I looked over the shoulder of one such student, and they were engaged in a flame war with someone at another University over which Star Trek character was the best. "What's this?" I asked one of my Engineering friends. "Oh, they're on the Inter-Net!" he replied, "It's just a big waste of time!"
That was 1985. Not much has changed since then - trolls, flame wars, toxic content, vast amounts of time wasted, compulsive-addictive behavior. I'm so glad I avoided all that and just blog. /s
So, what't the point? Perhaps nothing. But perhaps if you read an online posting or watch a video or read an article and you have this itch to comment, step back a bit and think. Someone probably already has said what you want to say, perhaps better than you would have. No one will likely read your comment anyway, or if they do, they will want to argue with you, take offense, or start a flame war or personally attack you.

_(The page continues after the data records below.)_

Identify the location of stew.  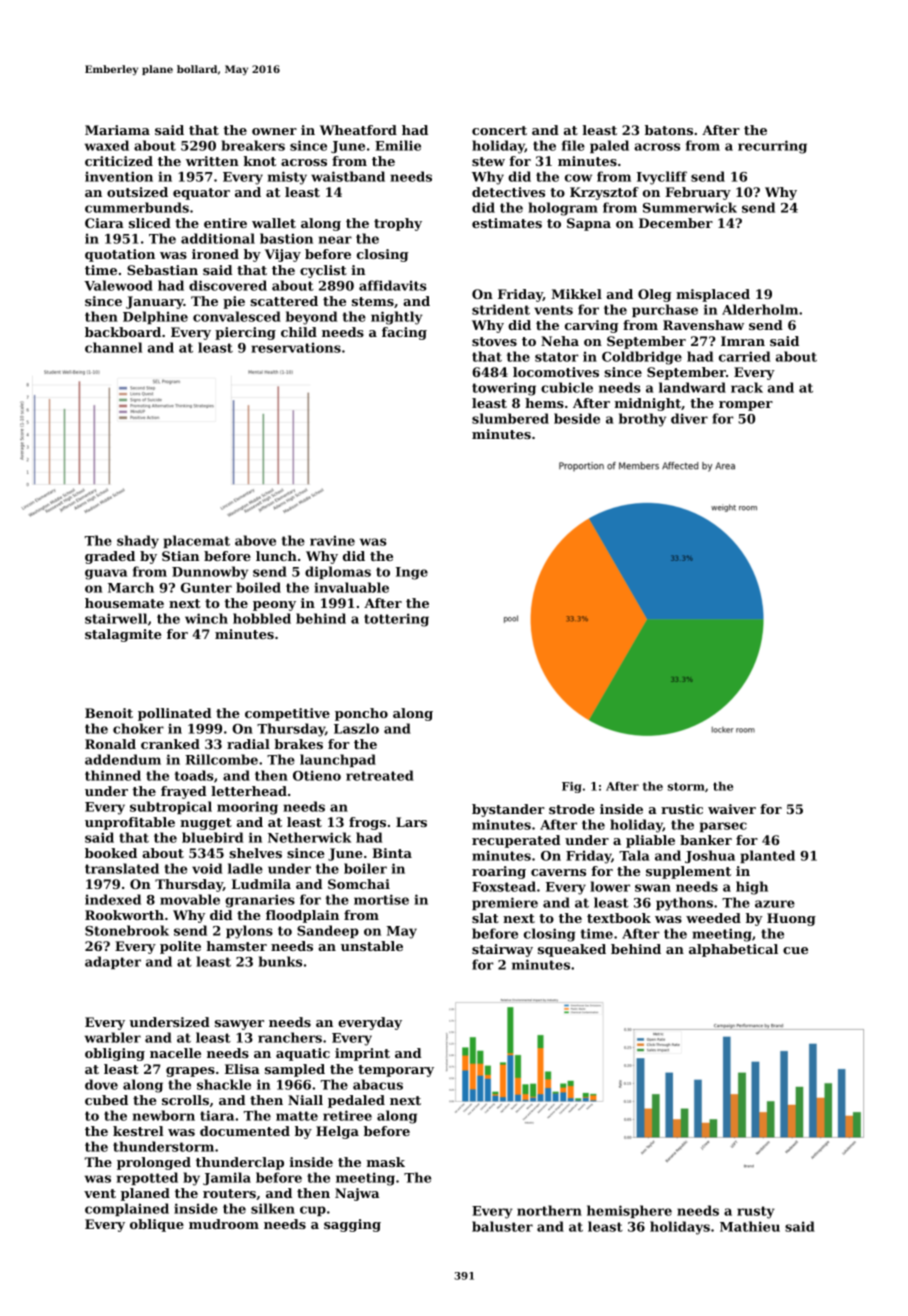
(488, 161).
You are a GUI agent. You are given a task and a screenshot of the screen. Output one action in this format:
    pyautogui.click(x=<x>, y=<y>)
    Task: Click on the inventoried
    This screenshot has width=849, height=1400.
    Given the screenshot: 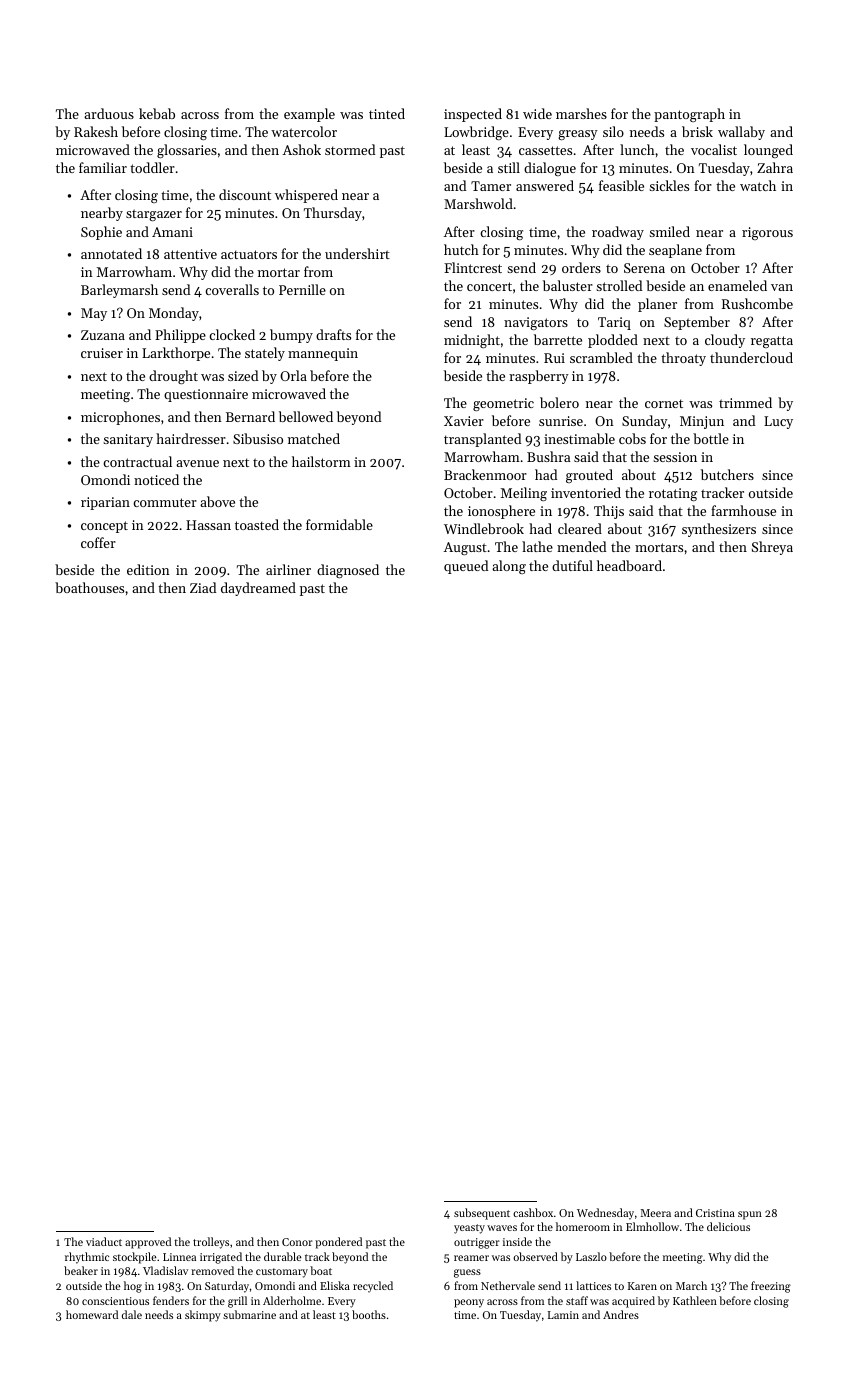 What is the action you would take?
    pyautogui.click(x=586, y=492)
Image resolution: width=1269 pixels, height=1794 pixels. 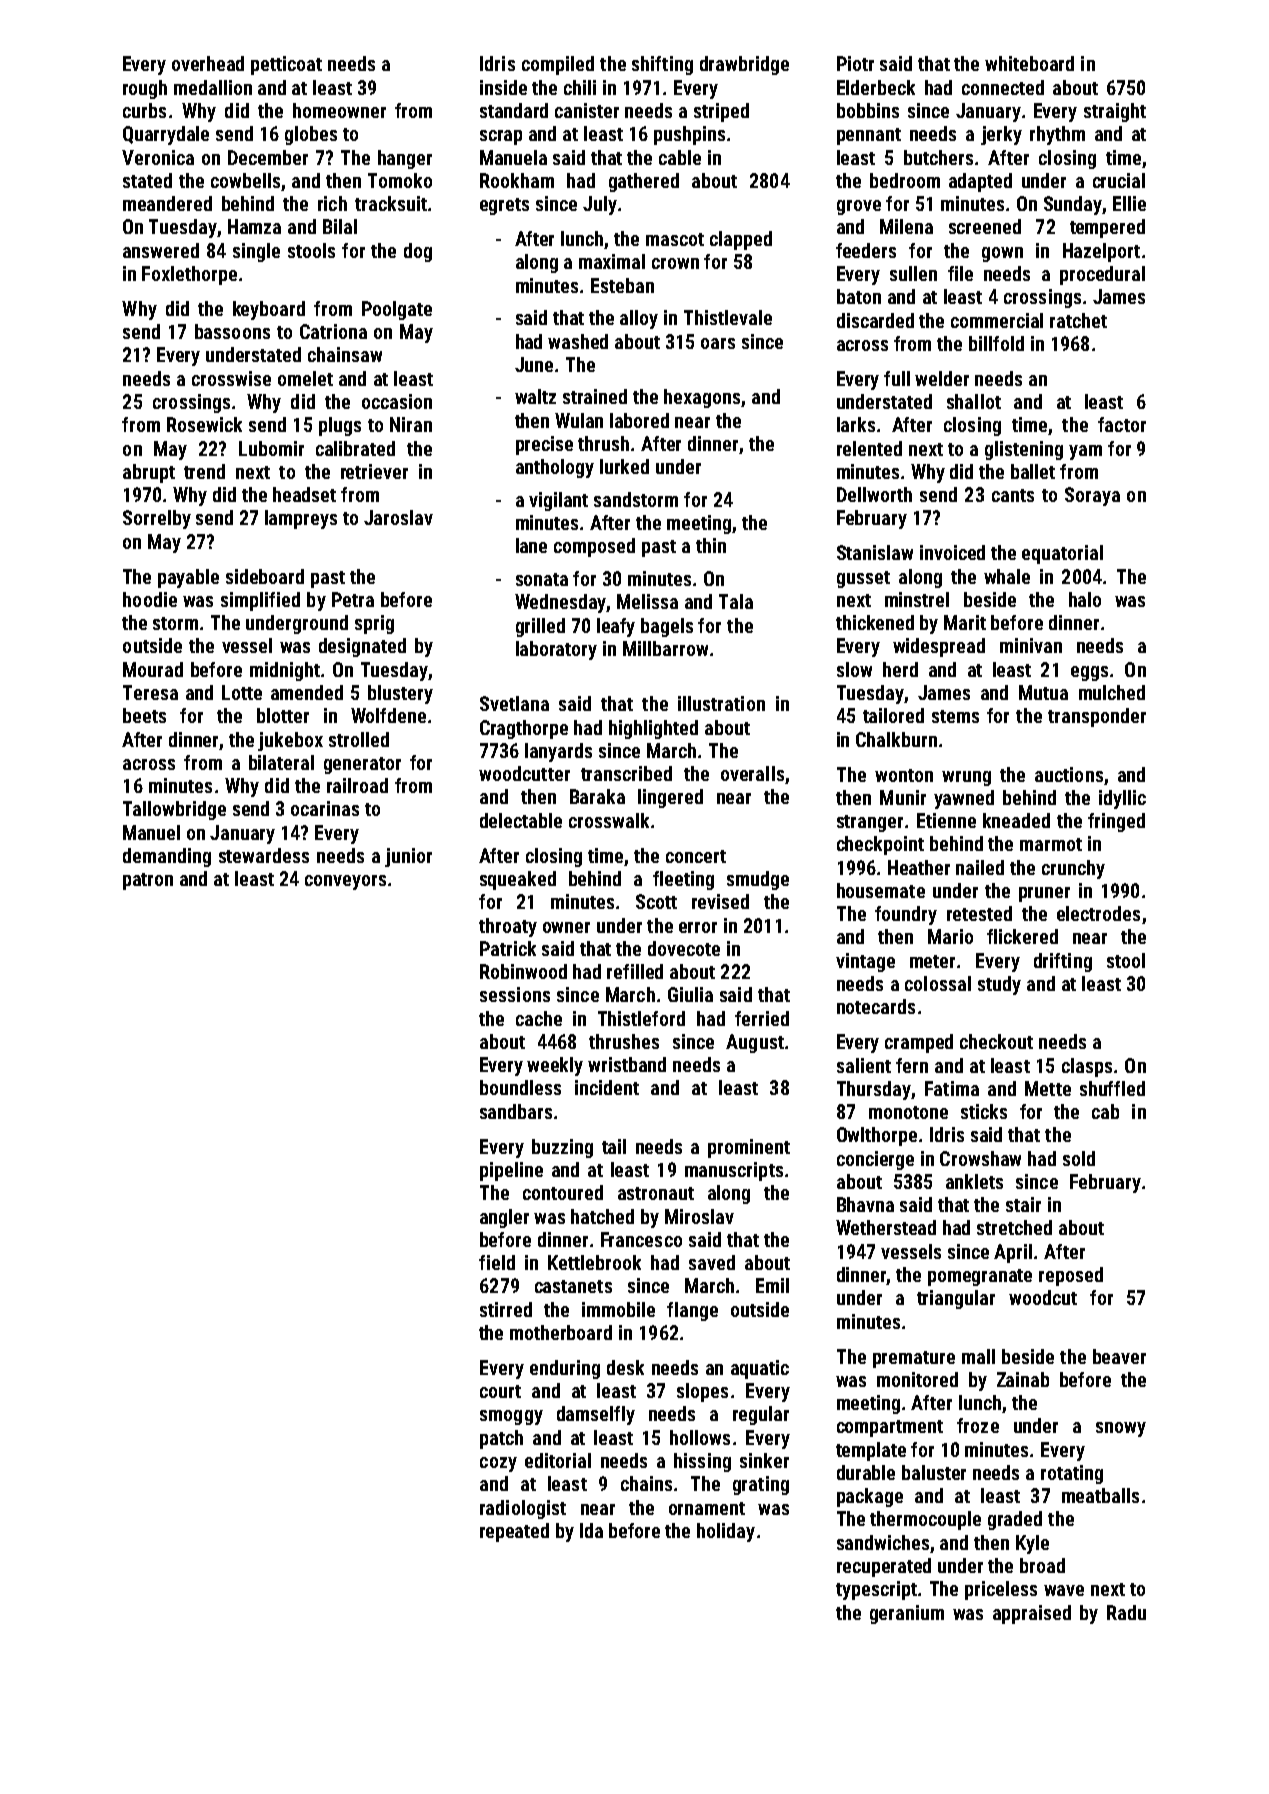 What do you see at coordinates (511, 1171) in the screenshot?
I see `pipeline` at bounding box center [511, 1171].
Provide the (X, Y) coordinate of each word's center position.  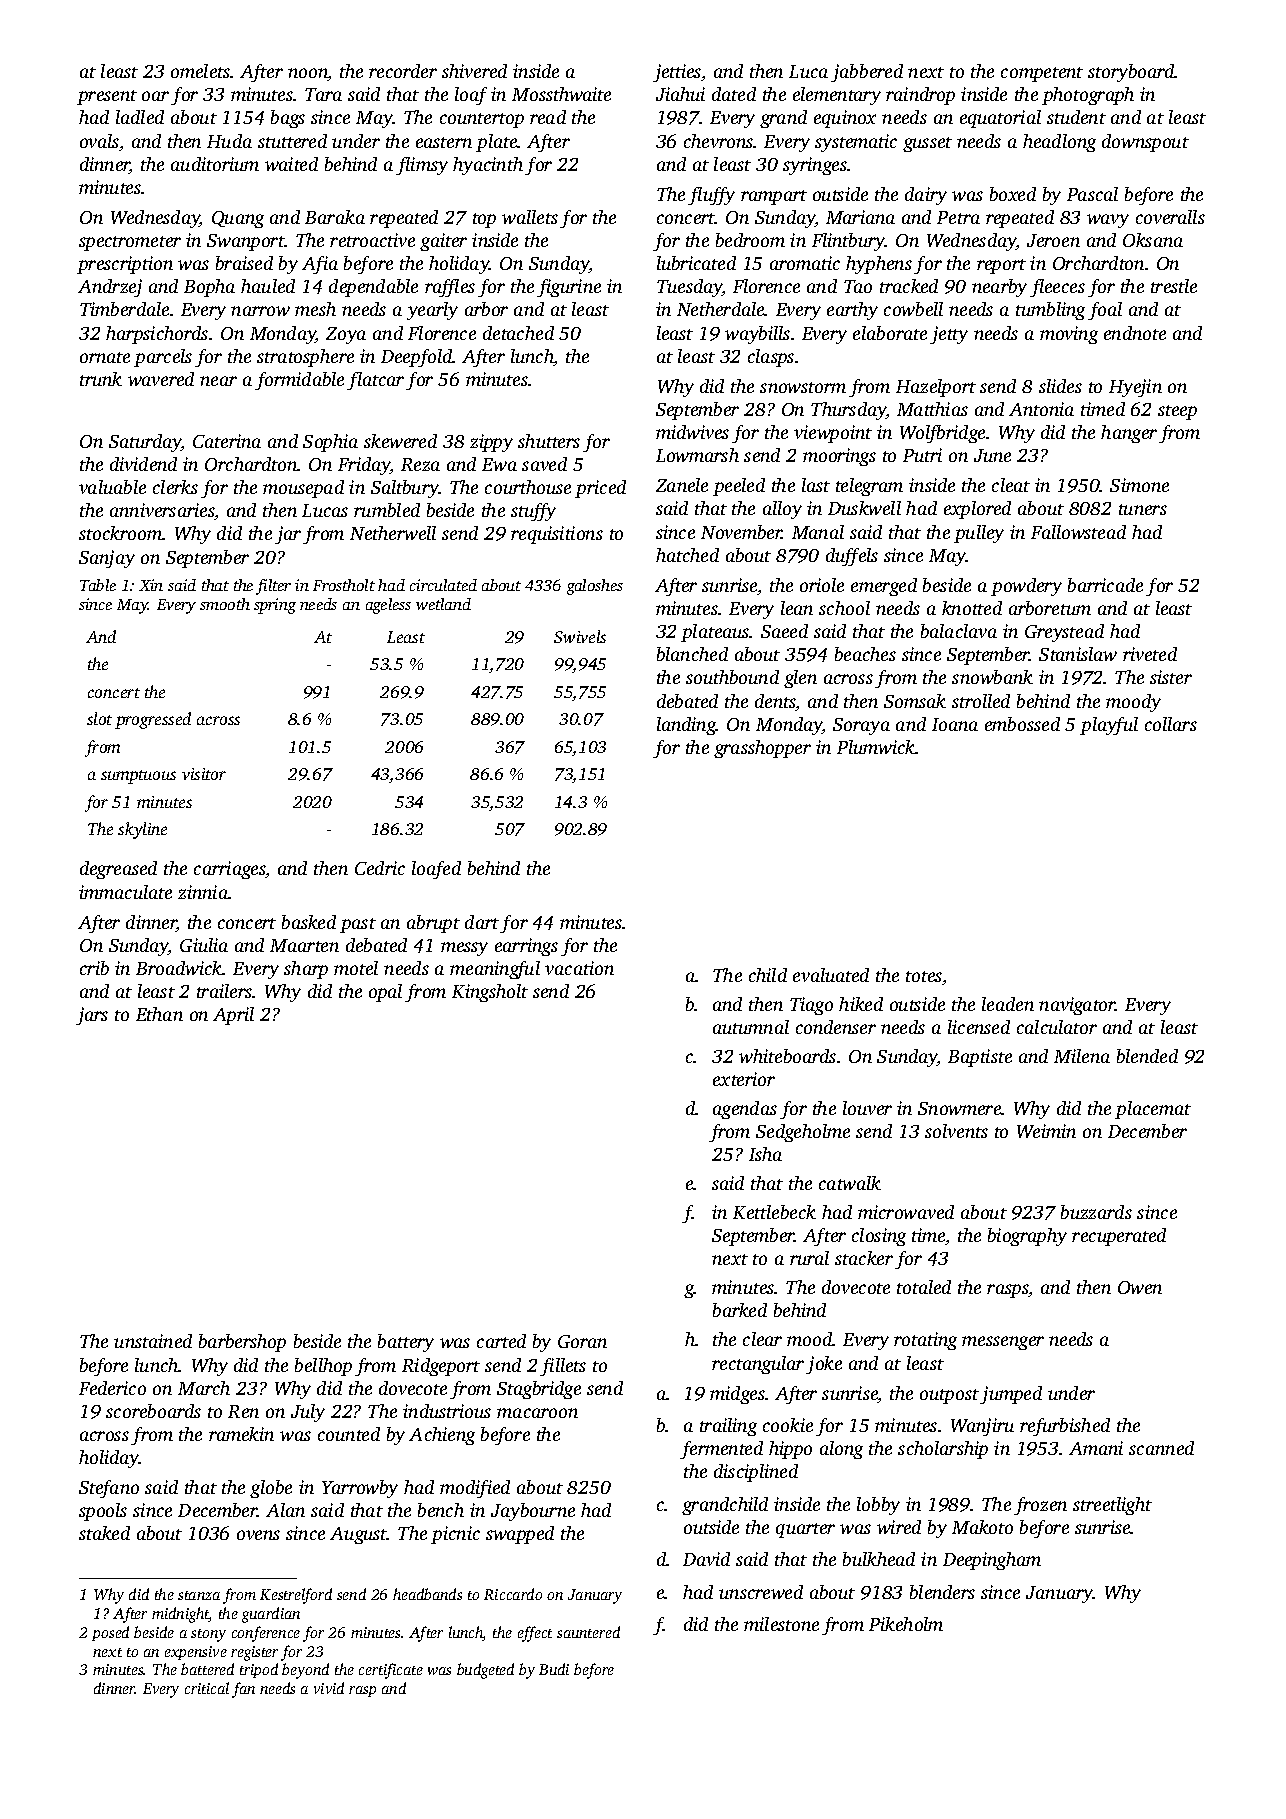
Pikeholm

I am not sure what the solution is, other than back in the day, when we read something in the newspaper or saw something on television, most of us didn't feel the need to respond. Sure, there were "Letters to the Editor" but only the better ones were printed, or maybe the editor printed the crackpot ones to show people they were right in the first place. Television used to have an "equal time" provision, but that is gone now - and most of the people appearing in those equal time slots were wearing tinfoil hats.
Today, we can all wear the tinfoil hat with just the click of a mouse! Resist.... The...... Urge! (Ug!)